Bill Morgan Interview
Bill Morgan has worked most of his life as a mechanical engineer with a myriad of experiences and projects in all areas of life. He served in the Navy for 38 years and even applied his skill set to the design of submarines. However, after he retired from the Navy, he wanted to keep pursuing a passion that he kept close to his heart. This passion, poetically, was getting other people to realize their own passions, and after he got a call from AzOSA, he would have the perfect playing field for his calling.
Bill Morgan effectively does free counseling for AzOSA, it includes teaching lectures and being on stand-by at certain events. There are many different lectures Morgan teaches but most of his are geared towards tips for arguments with atheists and evolutionists, and a special lecture designed like a gameshow to get the audience involved. The counseling side is a little different, as it involves digging deep with other people to discover their beliefs and why. Through his counseling experience and work ethic, Morgan has seen that people are actually very similar to ducks on water: above they look calm and collected, but underneath they’re kicking up a storm in spontaneous rounds of flapping to and fro.

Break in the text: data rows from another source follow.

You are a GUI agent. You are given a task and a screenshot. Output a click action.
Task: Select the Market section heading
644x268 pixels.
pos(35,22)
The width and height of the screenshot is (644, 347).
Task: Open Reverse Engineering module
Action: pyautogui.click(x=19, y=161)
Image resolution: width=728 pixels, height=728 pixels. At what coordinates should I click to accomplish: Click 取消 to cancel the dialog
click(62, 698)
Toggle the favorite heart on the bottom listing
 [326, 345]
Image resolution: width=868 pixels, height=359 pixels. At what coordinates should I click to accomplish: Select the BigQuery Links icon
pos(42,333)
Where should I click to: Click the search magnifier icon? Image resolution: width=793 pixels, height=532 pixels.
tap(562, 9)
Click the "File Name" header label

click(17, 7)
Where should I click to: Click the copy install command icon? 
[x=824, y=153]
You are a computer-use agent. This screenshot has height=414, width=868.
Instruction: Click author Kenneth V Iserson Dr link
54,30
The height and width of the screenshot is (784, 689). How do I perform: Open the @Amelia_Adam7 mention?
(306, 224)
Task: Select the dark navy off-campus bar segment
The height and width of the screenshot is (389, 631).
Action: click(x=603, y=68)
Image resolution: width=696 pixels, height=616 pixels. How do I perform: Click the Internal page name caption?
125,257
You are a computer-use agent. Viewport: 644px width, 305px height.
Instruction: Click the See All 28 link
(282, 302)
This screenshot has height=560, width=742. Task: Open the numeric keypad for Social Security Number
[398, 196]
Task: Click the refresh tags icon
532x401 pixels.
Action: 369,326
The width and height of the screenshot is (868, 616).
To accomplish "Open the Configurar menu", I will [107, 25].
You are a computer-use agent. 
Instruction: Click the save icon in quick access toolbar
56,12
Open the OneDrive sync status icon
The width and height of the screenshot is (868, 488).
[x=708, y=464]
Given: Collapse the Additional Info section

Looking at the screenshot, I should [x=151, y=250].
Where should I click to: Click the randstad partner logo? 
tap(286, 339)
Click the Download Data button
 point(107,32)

This passion stemmed from, of course, personal fruition in Morgan’s life. As he attended school, he was often taught evolution as for how the world came to be, he took it at face value from his teachers for many years. Until, he started studying the actual science behind evolution, and from looking at science, Morgan concluded that the only logical solution is that there is a God.
Morgan took this revelational experience very seriously, to the point where he felt genuinely lied to for so long. He puts an extreme focus on the importance of teaching the youth and felt very genuine when thinking about how so many youths are being lied to not only about what they should study but also about what plain truth is in the world.
Despite the number of people today that believe in evolution and that God doesn’t exist, Morgan has said in his experience there is also no shortage of open-minded people when you evangelize to them correctly. At the end of the day, Morgan says, most people who don’t believe in God either feel hurt by God, or they’ve never truly examined all the evidence for why He exists. A striking conclusion Morgan has come to is that “there are no science-based atheists,” because real science does not support the theory of evolution, but it does support the fact of God.
Morgan’s personal favorite lecture to teach on this fact is the lecture titled Can you witness to evolutionists & atheists? or the TWO lecture, as Morgan calls it. It’s a lecture centered around two questions: why do you believe in God? And what about evolution? Discussing these two questions essentially segue into a third: what do you think will happen to you at death? No matter the response to that third question, it leads to the definitive example of why God exists. All the proof for God’s existence lay within your own two eyes.
Morgan inspirationally uses the artistic and divine design of the human eye to show not the result of chance but the result of intended construction. The crux of this reasoning lies not only in that the human eye is still more advanced than any camera we can produce but in the crucial reliance we have on the optic nerve. Each eye has an optic nerve that connects with one another at the brain, and without this nerve, the eye would be substantially useless. Our ability to see rests on two tiny nerves, with millions of nerve fibers within them to function properly. Thus, there are only two explanations for how this came to be: either it was the result of chance or design.
Bill Morgan is speaking at many of this month’s AzOSA lectures. He considers himself to be the luckiest guy you’ll ever meet and absolutely adores all things about evangelizing, (including an enjoyable pastime of evangelizing to telemarketers). He is excited to meet anyone who attends and wants to remind everyone to make sure to bring the kids.